Da aber die Qualitätsverbesserungen bei der Begutachtung nur dann ausreichende Wirkung zeigen können, wenn die Richterschaft in der Lage ist, die gutachterlichen Ausführungen im Einzelnen nachzuvollziehen und daraus rechtliche Schlussfolgerungen abzuleiten, ist es auch notwendig, die Qualifikationsanforderungen an die Familienrichterinnen und -richter zu erhöhen.
Während das Gerichtsverfassungsgesetz für Insolvenzrichter konkrete Qualifikationsvoraussetzungen aufstellt, sieht das Gesetz für Familienrichter lediglich vor, dass ein Richter auf Probe im ersten Jahr der Ernennung entsprechende Geschäfte nicht wahrnehmen darf (§ 23b Abs. 3 S. 2 GVG).

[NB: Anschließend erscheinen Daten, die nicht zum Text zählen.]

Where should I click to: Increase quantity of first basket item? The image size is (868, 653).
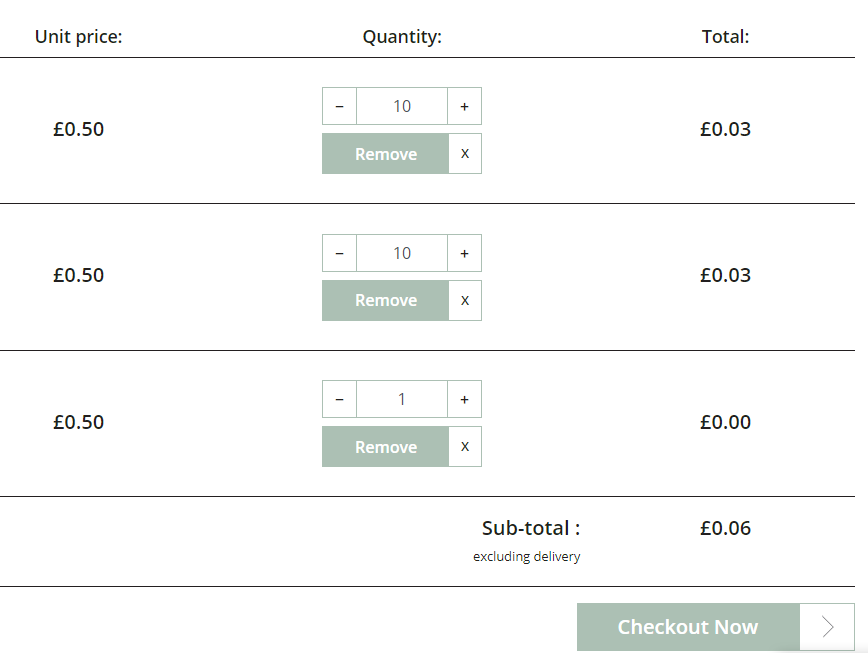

Zwar findet sich in der Praxis eine Vielzahl qualifizierter und sehr engagierter Familienrichter und Familienrichterinnen. Desgleichen wird teilweise aber auch Personal mit geringen richterlichen Erfahrungen, insbesondere auf dem Gebiet des Kindschaftsrechts in Familiengerichten eingesetzt. Den Familienrichterinnen und -richtern wird gleichwohl die Verantwortung für Entscheidungen in komplexen Kinderschutzverfahren und hochkonflikthaften Sorge- und Umgangsstreitigkeiten übertragen. Es ist dann ihre Aufgabe, zum Teil hochemotionale Verfahren in der gebotenen Weise vorrangig und beschleunigt durchzuführen, teilweise traumatisierte Kinder anzuhören und unter anderem darüber zu entscheiden, ob die Einholung eines Gutachtens überhaupt geboten ist. Sie müssen Sachverständige sorgfältig auswählen, die richtigen Fragen stellen und das Gutachten auf seine Verwertbarkeit hin überprüfen.
Richterliches Problembewusstsein ist vor diesem Hintergrund insbesondere für die betroffenen Kinder, aber auch für die übrigen Beteiligten von herausragender Bedeutung.
Die Präsidien der Gerichte sollten daher sensibilisiert werden, möglichst nur solchen Richterinnen und Richtern ein familienrechtliches Dezernat zuzuweisen, die über belegbare Kenntnisse des materiellen Familienrechts und des Familienverfahrensrechts sowie der damit verbundenen Querschnittskompetenzen im kommunikativen und analytisch-diagnostischen Bereich verfügen oder diese zumindest alsbald erwerben. Zumindest sollte für Familienrichterinnen und -richter eine längere Zeit der Berufserfahrung vorgegeben werden.
Ob weitere Änderungen - darunter die von Ihnen erwähnte zentrale Stelle, die sich um die Vergabe von Aufträgen für Gutachten kümmern und die Gutachten regelmäßig Qualitätskontrollen unterziehen sollte - erforderlich sind, lässt sich unseres Erachtens so kurzfristig nach der letzten Reform noch nicht sagen. Daher sollte abgewartet werden, wie die neuen Regelungen in der Praxis funktionieren.